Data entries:
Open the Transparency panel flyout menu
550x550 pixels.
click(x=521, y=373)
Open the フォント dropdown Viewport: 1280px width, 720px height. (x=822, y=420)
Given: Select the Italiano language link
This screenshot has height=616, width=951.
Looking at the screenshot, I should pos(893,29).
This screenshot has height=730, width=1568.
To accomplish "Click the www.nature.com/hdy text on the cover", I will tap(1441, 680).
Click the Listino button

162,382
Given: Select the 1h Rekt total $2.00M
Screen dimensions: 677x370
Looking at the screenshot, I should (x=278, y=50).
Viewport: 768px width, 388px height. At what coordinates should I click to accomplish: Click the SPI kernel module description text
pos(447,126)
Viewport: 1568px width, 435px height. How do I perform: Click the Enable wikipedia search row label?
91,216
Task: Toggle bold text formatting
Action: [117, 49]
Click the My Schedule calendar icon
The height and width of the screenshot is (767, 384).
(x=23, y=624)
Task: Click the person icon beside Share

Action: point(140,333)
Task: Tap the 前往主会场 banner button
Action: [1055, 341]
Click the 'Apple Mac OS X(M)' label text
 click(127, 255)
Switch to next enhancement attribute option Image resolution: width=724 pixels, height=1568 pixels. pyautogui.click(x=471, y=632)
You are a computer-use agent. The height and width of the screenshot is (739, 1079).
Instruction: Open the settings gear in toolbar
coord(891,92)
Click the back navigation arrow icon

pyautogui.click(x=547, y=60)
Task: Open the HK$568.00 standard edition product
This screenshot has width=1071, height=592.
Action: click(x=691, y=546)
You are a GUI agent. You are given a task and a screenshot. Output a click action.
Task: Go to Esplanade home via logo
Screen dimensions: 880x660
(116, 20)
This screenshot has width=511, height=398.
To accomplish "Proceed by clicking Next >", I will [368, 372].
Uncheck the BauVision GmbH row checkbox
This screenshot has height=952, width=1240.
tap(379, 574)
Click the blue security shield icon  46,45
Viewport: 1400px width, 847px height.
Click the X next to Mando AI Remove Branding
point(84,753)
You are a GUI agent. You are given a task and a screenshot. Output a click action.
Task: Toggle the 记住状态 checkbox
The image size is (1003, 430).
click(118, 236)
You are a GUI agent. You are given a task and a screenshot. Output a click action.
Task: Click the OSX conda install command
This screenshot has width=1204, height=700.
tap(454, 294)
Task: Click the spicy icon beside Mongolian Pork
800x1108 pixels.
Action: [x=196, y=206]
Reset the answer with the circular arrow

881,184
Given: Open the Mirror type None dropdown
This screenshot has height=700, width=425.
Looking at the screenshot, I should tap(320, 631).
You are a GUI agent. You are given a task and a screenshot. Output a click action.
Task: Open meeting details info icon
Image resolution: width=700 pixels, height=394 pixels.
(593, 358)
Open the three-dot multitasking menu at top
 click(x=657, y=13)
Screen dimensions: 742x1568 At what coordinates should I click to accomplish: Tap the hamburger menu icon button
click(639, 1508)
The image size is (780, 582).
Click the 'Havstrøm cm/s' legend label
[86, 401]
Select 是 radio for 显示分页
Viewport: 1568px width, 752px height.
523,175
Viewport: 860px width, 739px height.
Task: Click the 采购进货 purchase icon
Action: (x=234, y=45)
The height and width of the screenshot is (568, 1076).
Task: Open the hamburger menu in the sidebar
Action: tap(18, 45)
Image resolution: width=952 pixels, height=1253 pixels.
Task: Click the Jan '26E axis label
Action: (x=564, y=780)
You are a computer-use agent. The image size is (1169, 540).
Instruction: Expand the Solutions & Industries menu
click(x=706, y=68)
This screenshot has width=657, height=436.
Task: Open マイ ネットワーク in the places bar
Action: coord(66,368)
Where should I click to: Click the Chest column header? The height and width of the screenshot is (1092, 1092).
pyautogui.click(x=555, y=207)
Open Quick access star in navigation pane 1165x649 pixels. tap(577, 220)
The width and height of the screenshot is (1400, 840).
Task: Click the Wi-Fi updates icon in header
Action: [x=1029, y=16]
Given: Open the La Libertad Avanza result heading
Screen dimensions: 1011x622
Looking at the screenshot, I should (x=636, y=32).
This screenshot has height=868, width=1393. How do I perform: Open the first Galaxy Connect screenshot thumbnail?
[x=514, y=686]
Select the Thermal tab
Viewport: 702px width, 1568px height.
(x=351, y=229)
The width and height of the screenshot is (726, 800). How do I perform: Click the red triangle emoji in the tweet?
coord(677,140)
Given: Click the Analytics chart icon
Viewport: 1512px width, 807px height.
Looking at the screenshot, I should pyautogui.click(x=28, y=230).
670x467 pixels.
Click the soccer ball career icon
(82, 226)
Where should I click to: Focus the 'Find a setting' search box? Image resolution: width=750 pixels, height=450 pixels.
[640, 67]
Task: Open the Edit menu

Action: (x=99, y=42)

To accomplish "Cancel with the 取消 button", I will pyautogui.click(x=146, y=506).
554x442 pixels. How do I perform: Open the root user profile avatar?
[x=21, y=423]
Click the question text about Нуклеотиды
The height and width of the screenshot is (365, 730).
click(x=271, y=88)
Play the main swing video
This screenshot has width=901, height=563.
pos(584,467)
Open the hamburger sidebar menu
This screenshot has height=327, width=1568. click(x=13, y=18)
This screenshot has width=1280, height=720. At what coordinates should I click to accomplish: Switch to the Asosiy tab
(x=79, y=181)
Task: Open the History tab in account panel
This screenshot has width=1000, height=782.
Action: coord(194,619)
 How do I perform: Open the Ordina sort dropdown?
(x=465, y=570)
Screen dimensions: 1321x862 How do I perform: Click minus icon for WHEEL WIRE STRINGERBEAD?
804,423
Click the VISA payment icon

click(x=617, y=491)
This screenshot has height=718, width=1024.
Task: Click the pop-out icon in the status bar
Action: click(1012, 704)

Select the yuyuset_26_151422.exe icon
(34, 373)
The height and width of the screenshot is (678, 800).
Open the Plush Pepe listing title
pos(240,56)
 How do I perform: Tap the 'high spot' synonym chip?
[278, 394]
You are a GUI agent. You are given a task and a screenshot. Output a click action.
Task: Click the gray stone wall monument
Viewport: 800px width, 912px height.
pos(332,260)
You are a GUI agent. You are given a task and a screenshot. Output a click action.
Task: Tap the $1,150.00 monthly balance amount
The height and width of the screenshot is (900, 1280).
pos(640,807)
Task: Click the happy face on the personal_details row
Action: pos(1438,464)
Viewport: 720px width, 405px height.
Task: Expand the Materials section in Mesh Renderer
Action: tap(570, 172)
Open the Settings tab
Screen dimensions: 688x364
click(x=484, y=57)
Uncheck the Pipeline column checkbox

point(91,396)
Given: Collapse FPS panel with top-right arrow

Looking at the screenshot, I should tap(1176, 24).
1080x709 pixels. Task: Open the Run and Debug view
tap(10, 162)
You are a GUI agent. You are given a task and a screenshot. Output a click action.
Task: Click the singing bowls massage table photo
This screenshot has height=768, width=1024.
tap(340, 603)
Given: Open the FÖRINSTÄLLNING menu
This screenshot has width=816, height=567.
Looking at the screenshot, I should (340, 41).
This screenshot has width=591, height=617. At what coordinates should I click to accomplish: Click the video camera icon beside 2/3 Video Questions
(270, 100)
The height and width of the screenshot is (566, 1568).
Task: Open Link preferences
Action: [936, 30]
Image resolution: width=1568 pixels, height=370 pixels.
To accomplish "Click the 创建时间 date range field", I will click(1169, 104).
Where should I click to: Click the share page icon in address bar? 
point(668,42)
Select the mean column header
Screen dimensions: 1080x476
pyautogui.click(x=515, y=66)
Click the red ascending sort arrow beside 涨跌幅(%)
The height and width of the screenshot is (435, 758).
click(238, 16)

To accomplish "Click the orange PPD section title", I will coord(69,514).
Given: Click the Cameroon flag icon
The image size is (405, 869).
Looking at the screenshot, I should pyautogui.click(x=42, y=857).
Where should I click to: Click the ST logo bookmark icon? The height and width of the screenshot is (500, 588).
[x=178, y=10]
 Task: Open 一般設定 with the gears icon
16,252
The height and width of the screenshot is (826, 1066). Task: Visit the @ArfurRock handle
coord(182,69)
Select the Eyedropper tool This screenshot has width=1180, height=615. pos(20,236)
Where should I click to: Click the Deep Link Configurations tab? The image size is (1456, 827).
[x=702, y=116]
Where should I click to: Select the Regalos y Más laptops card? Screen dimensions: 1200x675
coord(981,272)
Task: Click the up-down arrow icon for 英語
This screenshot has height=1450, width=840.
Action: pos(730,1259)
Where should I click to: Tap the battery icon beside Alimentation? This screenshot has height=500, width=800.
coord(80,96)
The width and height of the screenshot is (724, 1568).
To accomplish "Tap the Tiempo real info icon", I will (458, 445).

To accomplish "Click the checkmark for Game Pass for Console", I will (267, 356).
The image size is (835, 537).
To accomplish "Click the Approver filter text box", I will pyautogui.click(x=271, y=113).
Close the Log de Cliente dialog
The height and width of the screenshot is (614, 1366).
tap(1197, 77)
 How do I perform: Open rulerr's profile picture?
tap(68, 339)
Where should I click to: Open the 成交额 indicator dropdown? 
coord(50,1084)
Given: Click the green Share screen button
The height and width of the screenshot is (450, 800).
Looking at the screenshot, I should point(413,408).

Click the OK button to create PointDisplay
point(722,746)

YOUR OBJECTIVE. Across the records above, return every line that contains the word "computer".

RESULT FOR THIS TASK.
You are a computer-use agent. The height and width of the screenshot is (739, 1079).
You are a computer-use agent. The image size is (1169, 540).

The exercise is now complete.